The New Diorama
There is a rage in Sarah Kane’s 4.48 Psychosis, a rage at the horror she sees in the world and a rage at herself.
It’s there, along with moments of despair, in Deafinitely Theatre’s harrowing, atmospheric production taking place behind the three huge, framed, plastic security viewing screens to where patients are confined.
Jamie Rea and William Grant give a very physical performance as the two patients. They integrate the British Sign Language (BSL) into a complete set of body movements that indicate frustration, pain, suffering.
The lights are mostly dimmed, sometimes turning a colour that, like the unsettling soundscape, underscores their desperate situation.
Erin Siobhan Hutching and Esther McAuley take on the roles sometimes of English language translators of BSL, sometimes of cold, insensitive members of the medical profession, the doctors that are failing their patients.

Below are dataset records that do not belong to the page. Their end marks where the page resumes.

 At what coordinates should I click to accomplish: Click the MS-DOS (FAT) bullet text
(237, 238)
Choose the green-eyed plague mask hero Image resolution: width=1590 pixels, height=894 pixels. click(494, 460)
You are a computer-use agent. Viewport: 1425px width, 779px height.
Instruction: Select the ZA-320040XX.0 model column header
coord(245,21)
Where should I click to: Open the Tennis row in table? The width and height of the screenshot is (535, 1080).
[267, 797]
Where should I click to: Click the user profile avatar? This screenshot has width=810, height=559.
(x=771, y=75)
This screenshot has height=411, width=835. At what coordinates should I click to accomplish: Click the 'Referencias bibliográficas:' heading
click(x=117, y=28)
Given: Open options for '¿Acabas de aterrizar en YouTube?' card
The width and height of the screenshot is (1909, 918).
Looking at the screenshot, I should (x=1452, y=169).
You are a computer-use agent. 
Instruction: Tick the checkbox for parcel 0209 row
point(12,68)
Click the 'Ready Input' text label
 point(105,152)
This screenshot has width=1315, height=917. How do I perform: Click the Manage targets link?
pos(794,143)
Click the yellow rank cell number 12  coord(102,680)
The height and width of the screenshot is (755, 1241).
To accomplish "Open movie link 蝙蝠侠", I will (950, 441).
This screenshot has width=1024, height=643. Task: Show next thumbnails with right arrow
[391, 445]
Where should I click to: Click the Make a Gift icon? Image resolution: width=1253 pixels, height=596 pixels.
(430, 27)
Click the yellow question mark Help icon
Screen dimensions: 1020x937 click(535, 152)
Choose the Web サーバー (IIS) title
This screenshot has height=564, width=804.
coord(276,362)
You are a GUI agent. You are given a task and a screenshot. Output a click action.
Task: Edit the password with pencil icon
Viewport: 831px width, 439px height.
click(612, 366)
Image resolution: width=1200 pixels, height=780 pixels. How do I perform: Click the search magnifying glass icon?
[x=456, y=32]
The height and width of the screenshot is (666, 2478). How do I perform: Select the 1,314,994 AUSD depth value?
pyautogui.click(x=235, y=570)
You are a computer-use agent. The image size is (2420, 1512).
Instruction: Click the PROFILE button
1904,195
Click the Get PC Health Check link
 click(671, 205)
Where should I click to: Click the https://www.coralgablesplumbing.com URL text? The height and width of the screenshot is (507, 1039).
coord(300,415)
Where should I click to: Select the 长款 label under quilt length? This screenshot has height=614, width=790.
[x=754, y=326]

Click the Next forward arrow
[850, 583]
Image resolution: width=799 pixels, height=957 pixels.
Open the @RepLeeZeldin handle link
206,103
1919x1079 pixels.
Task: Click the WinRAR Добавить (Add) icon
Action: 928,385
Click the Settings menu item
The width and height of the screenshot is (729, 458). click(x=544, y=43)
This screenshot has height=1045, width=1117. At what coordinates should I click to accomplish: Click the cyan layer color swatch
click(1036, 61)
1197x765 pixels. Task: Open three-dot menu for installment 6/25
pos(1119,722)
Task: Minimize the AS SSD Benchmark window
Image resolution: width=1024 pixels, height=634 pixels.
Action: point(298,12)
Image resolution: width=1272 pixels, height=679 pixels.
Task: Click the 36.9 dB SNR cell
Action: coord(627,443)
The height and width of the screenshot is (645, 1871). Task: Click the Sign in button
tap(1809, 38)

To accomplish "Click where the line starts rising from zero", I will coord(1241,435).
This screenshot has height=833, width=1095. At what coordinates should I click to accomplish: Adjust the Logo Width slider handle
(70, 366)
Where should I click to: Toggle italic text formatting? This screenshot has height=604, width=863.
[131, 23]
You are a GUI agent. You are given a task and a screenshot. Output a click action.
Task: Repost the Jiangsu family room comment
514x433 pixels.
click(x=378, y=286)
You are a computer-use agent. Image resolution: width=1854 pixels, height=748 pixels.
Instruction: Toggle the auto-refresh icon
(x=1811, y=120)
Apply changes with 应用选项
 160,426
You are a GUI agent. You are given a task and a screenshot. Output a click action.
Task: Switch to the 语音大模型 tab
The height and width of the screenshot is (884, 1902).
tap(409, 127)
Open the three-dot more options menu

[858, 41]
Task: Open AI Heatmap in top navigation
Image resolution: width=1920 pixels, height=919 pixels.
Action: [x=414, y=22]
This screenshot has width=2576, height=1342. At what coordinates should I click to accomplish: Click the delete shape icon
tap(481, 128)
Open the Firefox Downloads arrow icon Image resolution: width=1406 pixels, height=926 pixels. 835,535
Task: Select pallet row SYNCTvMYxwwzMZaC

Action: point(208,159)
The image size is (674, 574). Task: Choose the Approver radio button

It is as if Sarah Kane anticipated the clumsy medical care of her own death, as she depicts the treatment her characters receive.
The doctors thoughtlessly ask questions they repeat and when they are told the patient intends to “take an overdose, slash my wrists, then hang myself”, respond with the smart Alec remark, “it wouldn’t work. You’d start to feel sleepy from the overdose and wouldn’t have the energy to cut your wrists.”
The patients have no trust in the doctors they feel judge them, humiliate them, offer them chemical cures for “anguish and cover each other’s arses.”
The name of each drug and its controlling effects is projected onto the back wall, till the patient is recorded as having shaved their head and cut their wrists, at which point the medics decide they need the bed and the patient is “discharged into the community” where a less monitored selection of drugs replaces the health service.
This is a very fine production of 4.48 Psychosis and certainly the most visually striking performance of the play I have seen.
Shortly after writing the play, Sarah Kane killed herself, leading many to see the poetic work simply through the lens of that event, but the text also contains moments of hope, love, compassion and a yearning for life that made Sarah such a good writer.